What Should Employees Know About Wrongful Termination?

Though New Jersey is an “at-will” employment state, meaning employees can be terminated without cause in certain employment circumstances, there are many instances where employees may have valid wrongful termination complaints. Unfortunately, many terminated workers believe they do not have a wrongful termination complaint when, in fact, they do.

Wrongful termination lawsuits typically stem from employers’ breaking federal or state discrimination laws, employment contracts, or labor laws, including whistleblower laws. Wrongful termination may also apply in retaliation cases stemming from an employee reporting workplace discrimination or safety and labor violations.

Workers are protected from discrimination under federal laws. Employees cannot be discriminated or terminated based on gender, age, gender, disability, race, national origin, religion, or sexual orientation. Many states and localities have revised laws to also include gender identity and sexuality. You may have a case of wrongful termination if the following exists:

  • You have direct evidence that your firing was based on discrimination, through direct spoken or written statements from your supervisor or employer.
  • You can show circumstantially that your firing was discriminatory.
  • Proof that your employer treats similar employees differently, such as permitting younger employees more breaks than older employees.
  • Evidence that your supervisor or employer took bias action or comments against a particular group of employees.
  • Proof that your employer or supervisor spoked or acted in preference for a particular group of employees over others.

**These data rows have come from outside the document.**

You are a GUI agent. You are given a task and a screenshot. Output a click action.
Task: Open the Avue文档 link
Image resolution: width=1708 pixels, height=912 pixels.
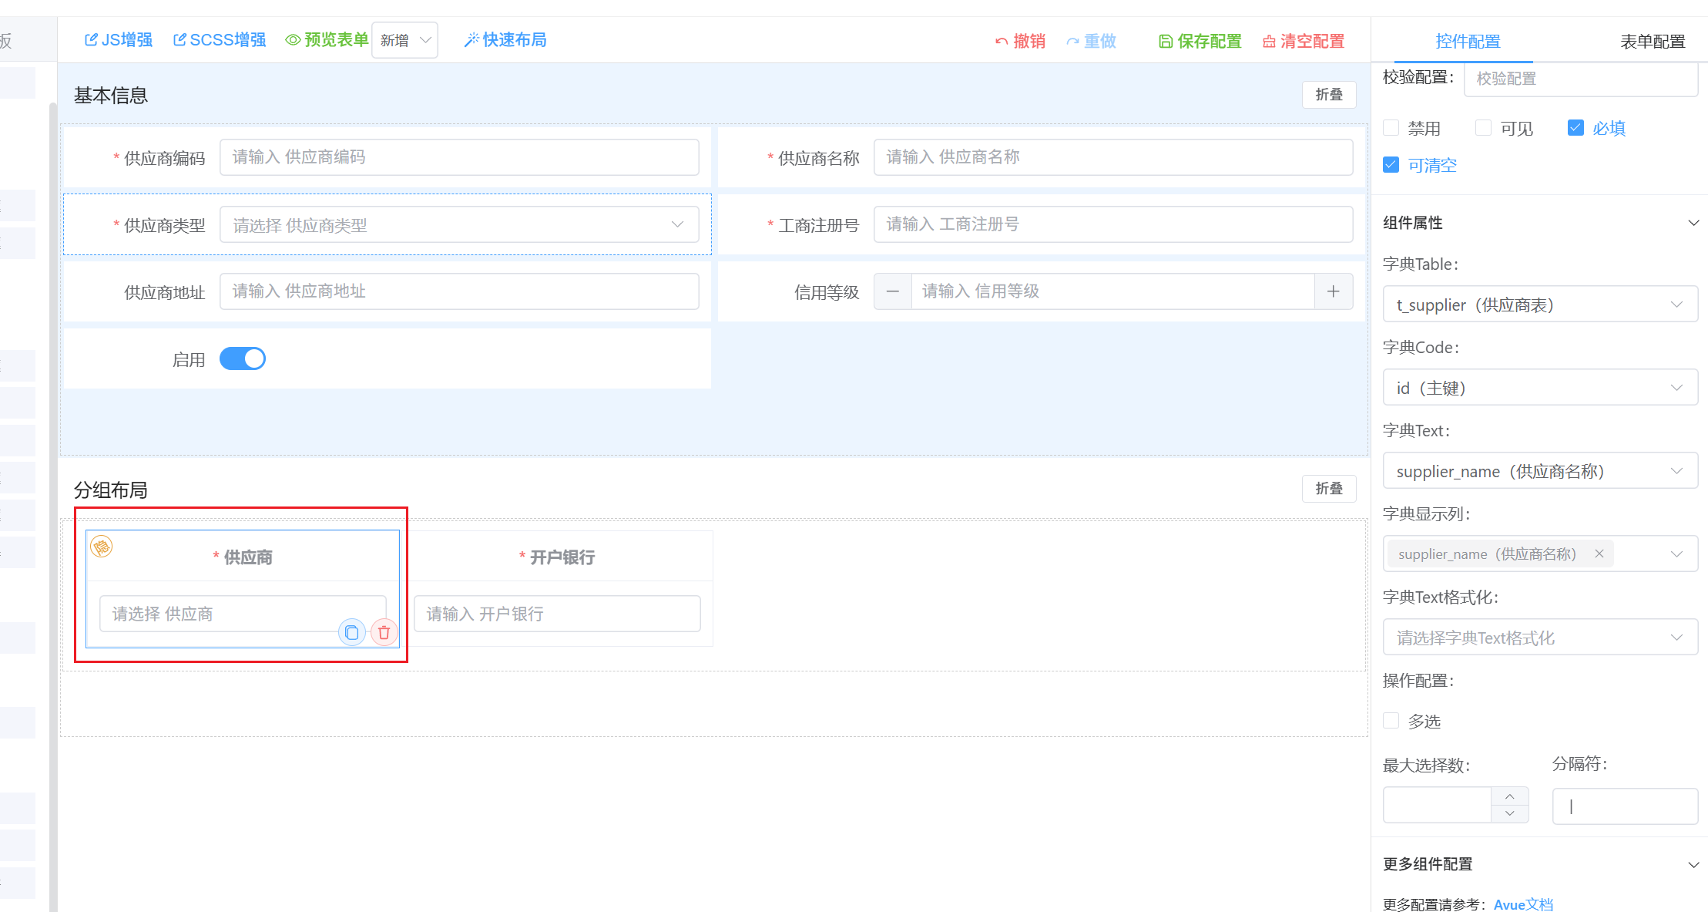pos(1523,904)
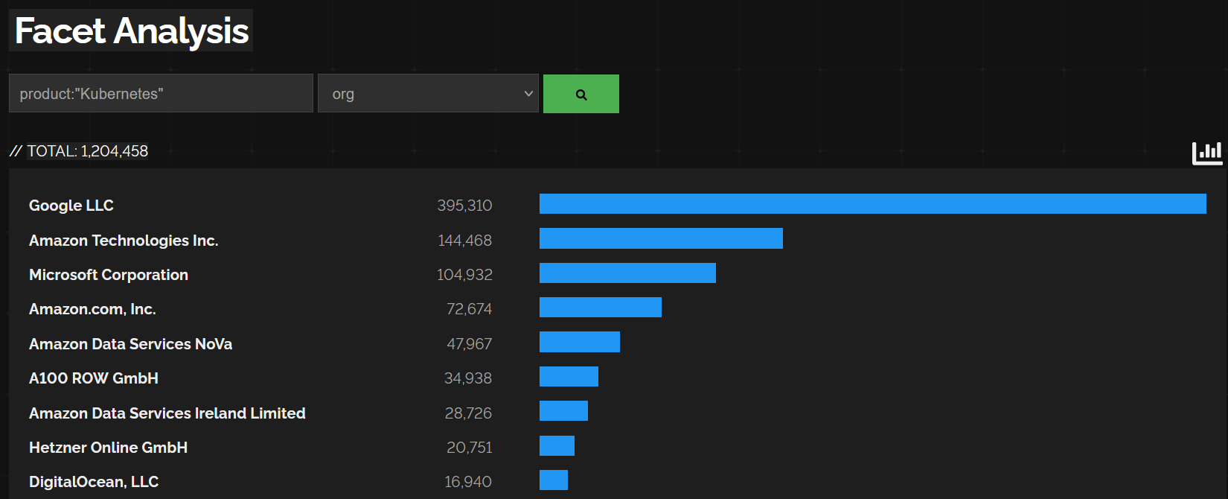Screen dimensions: 1228x499
Task: Open Amazon Technologies Inc. results
Action: click(x=124, y=241)
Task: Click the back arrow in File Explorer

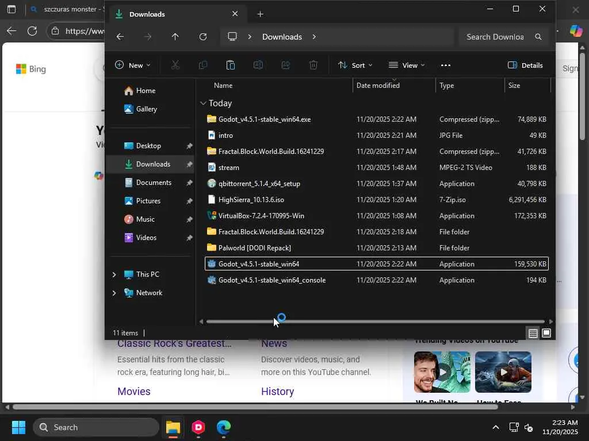Action: [x=120, y=37]
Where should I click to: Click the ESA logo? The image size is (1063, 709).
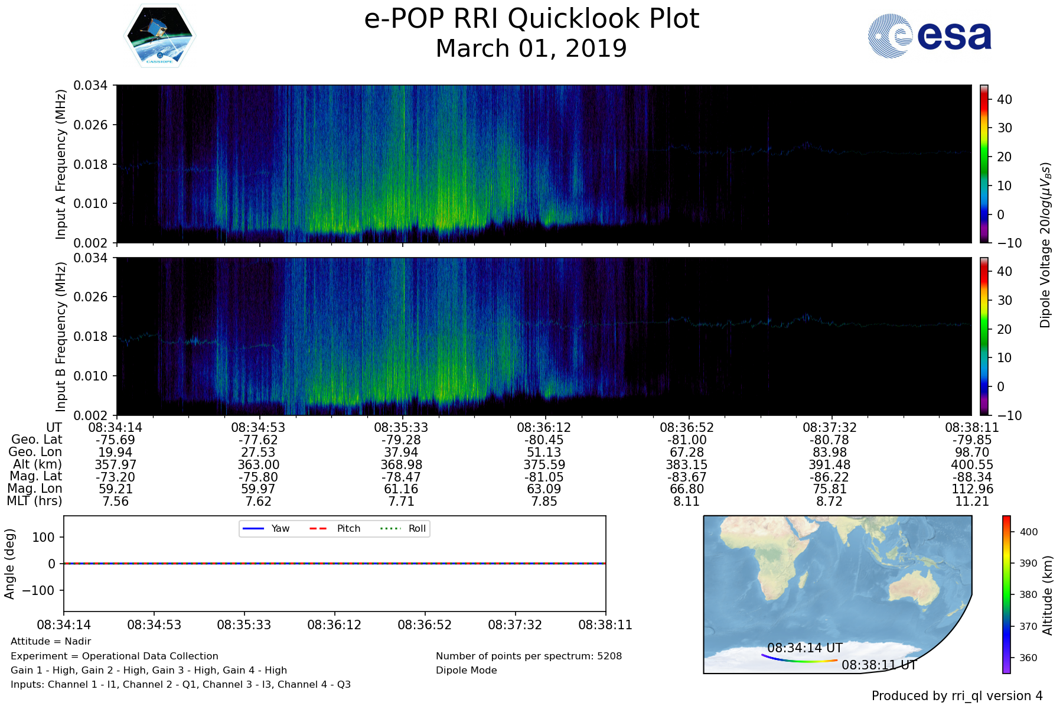pyautogui.click(x=930, y=36)
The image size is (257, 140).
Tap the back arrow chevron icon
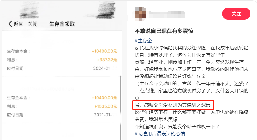[x=10, y=24]
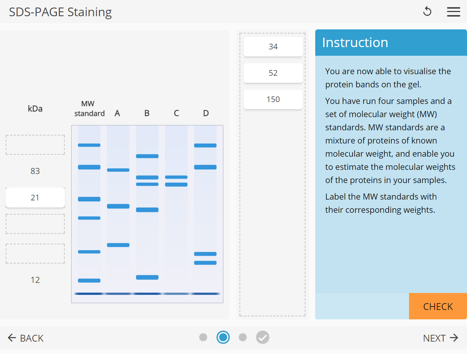Screen dimensions: 467x354
Task: Open the hamburger menu icon
Action: [x=454, y=12]
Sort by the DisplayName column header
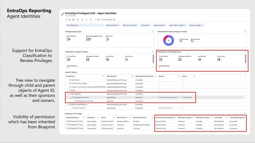Image resolution: width=255 pixels, height=143 pixels. [x=71, y=76]

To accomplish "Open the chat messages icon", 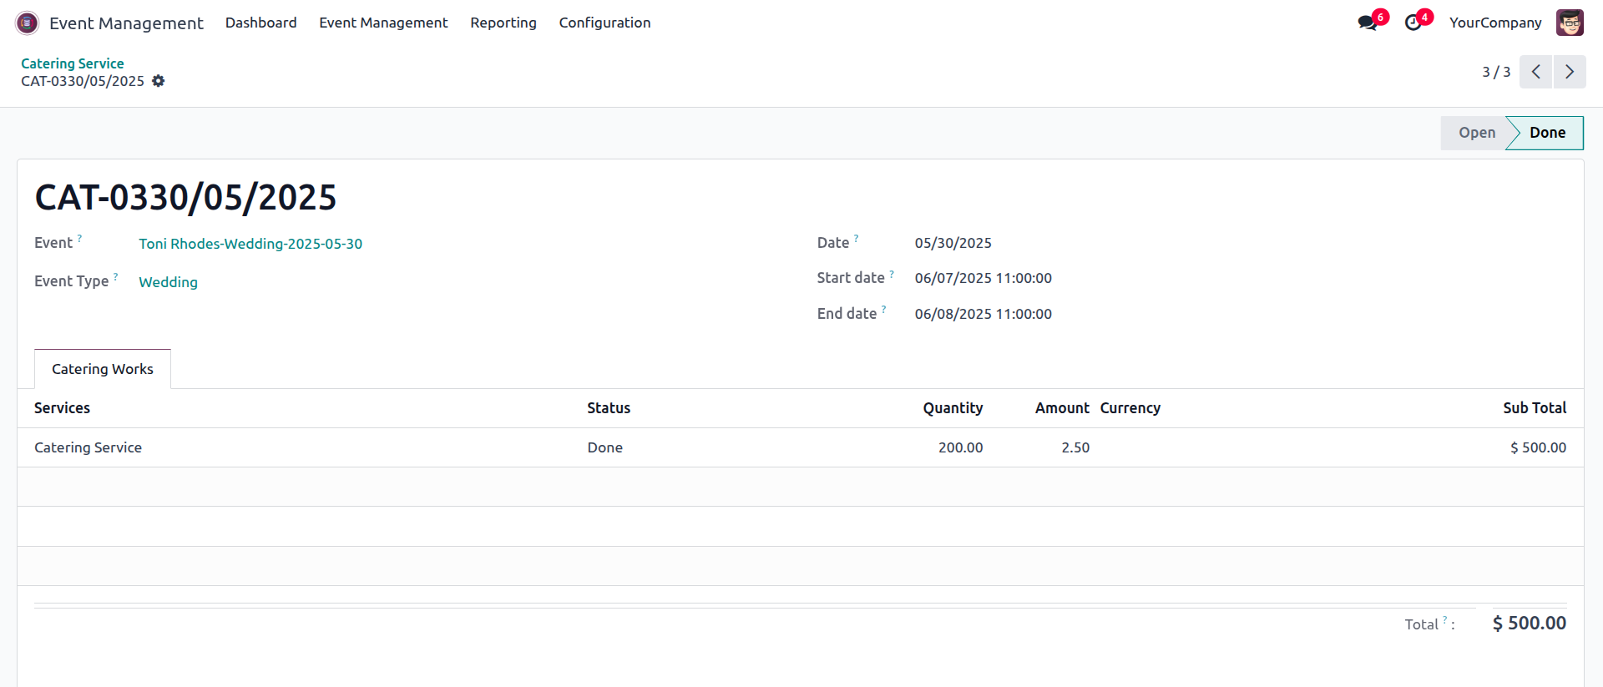I will [1368, 23].
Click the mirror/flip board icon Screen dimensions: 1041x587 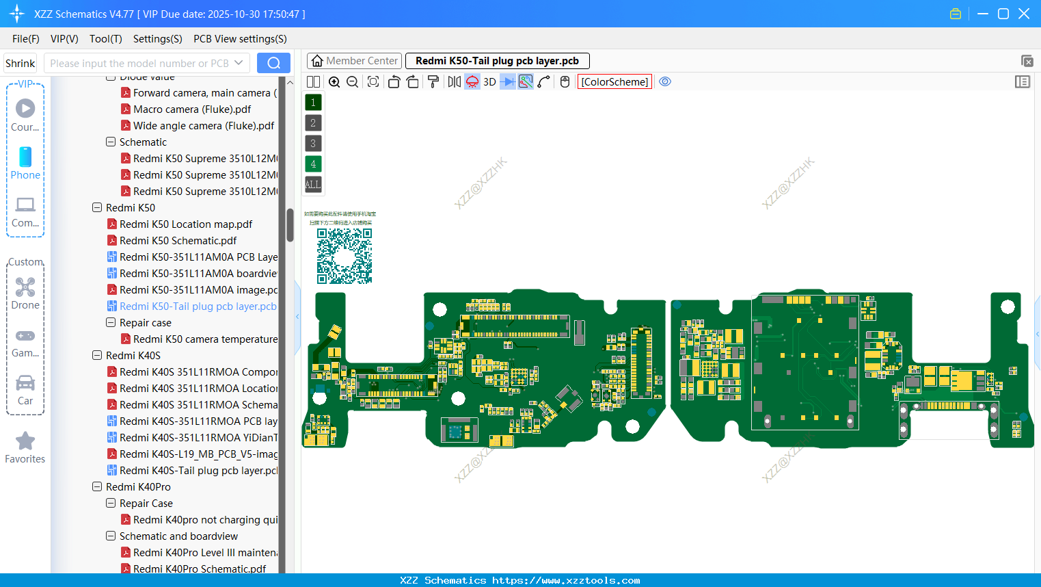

The Equal Employment Opportunity Commission (EEOC) also protects workers from firings against retaliation over protected practices, such as reporting illegal behavior or safety violations internally or to outside agencies. You may have a case of retaliation wrongful termination if the following occurred:

  • You reported violations to HR, a supervisor, or government agency, such as the Occupational Safety and Health Administration (OSHA), prior to being fired.
  • You cooperated or participated in an investigation of company practices prior to being fired.
  • You were discouraged from or threatened with termination if you participated in a government investigation.
  • When you exercised your rights, such as taking medical leave, your employer discouraged or punished you.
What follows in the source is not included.